Re: [PATCH] Compression dictionaries for JSONB

From: Andres Freund <andres(at)anarazel(dot)de>
To: Aleksander Alekseev <aleksander(at)timescale(dot)com>
Cc: PostgreSQL Hackers <pgsql-hackers(at)lists(dot)postgresql(dot)org>, Pavel Borisov <pashkin(dot)elfe(at)gmail(dot)com>, Alvaro Herrera <alvherre(at)alvh(dot)no-ip(dot)org>, Nikita Malakhov <hukutoc(at)gmail(dot)com>, Matthias van de Meent <boekewurm+postgres(at)gmail(dot)com>, Jacob Champion <jchampion(at)timescale(dot)com>
Subject: Re: [PATCH] Compression dictionaries for JSONB
Date: 2023-02-05 19:06:02
Message-ID: 20230205190602.m7kgendxow6j2a3y@alap3.anarazel.de
Views: Raw Message | Whole Thread | Download mbox | Resend email
Thread:
Lists: pgsql-hackers

Hi,

On 2023-02-05 20:05:51 +0300, Aleksander Alekseev wrote:
> > I don't think we'd want much of the infrastructure introduced in the
> > patch for type agnostic cross-row compression. A dedicated "dictionary"
> > type as a wrapper around other types IMO is the wrong direction. This
> > should be a relation-level optimization option, possibly automatic, not
> > something visible to every user of the table.
>
> So to clarify, are we talking about tuple-level compression? Or
> perhaps page-level compression?

Tuple level.

What I think we should do is basically this:

When we compress datums, we know the table being targeted. If there's a
pg_attribute parameter indicating we should, we can pass a prebuilt
dictionary to the LZ4/zstd [de]compression functions.

It's possible we'd need to use a somewhat extended header for such
compressed datums, to reference the dictionary "id" to be used when
decompressing, if the compression algorithms don't already have that in
one of their headers, but that's entirely doable.

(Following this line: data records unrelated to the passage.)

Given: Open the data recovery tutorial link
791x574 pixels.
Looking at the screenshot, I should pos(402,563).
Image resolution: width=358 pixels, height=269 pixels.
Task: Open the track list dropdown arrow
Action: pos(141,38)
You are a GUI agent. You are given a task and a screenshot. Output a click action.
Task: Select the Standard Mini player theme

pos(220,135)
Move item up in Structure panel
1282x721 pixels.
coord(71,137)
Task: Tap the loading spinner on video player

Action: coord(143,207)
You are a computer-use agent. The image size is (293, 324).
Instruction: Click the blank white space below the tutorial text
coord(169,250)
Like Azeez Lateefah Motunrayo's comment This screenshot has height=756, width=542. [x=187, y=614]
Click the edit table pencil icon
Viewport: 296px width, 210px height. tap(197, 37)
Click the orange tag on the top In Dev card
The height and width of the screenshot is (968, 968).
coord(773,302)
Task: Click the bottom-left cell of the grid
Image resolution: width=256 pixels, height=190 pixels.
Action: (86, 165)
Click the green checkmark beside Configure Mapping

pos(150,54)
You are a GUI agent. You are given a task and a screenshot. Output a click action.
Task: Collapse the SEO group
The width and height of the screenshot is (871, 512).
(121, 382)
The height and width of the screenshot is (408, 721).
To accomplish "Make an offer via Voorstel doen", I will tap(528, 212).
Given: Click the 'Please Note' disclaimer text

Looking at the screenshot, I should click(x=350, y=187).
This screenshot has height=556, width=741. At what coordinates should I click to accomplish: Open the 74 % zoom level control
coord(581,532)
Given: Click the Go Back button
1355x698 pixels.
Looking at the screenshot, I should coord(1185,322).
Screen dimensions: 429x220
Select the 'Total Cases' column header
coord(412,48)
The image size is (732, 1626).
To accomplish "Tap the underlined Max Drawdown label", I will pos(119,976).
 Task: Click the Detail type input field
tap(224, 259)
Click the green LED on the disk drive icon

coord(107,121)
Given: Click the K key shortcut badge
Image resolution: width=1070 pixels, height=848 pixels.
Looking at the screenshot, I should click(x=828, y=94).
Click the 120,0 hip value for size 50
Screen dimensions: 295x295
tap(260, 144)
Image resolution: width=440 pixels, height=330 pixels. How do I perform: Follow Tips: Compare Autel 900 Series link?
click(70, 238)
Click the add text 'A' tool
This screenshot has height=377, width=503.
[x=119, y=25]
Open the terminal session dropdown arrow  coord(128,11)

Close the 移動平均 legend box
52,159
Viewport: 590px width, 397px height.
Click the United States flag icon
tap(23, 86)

A quick demo of the effect size:

# create data to train dictionary with, use subset to increase realism
mkdir /tmp/pg_proc_as_json/;
CREATE EXTENSION adminpack;
SELECT pg_file_write('/tmp/pg_proc_as_json/'||oid||'.raw', to_json(pp)::text, true)
FROM pg_proc pp
LIMIT 2000;

# build dictionary
zstd --train -o /tmp/pg_proc_as_json.dict /tmp/pg_proc_as_json/*.raw

# create more data
SELECT pg_file_write('/tmp/pg_proc_as_json/'||oid||'.raw', to_json(pp)::text, true) FROM pg_proc pp;

# compress without dictionary
lz4 -k -m /tmp/pg_proc_as_json/*.raw
zstd -k /tmp/pg_proc_as_json/*.raw

# measure size
cat /tmp/pg_proc_as_json/*.raw|wc -c; cat /tmp/pg_proc_as_json/*.lz4|wc -c; cat /tmp/pg_proc_as_json/*.zst|wc -c

# compress with dictionary
rm -f /tmp/pg_proc_as_json/*.{lz4,zst};
lz4 -k -D /tmp/pg_proc_as_json.dict -m /tmp/pg_proc_as_json/*.raw
zstd -k -D /tmp/pg_proc_as_json.dict /tmp/pg_proc_as_json/*.raw

did the same with zstd.

Here's the results:

lz4 zstd uncompressed
no dict 1328794 982497 3898498
dict 375070 267194

I'd say the effect of the dictionary is pretty impressive. And remember,
this is with the dictionary having been trained on a subset of the data.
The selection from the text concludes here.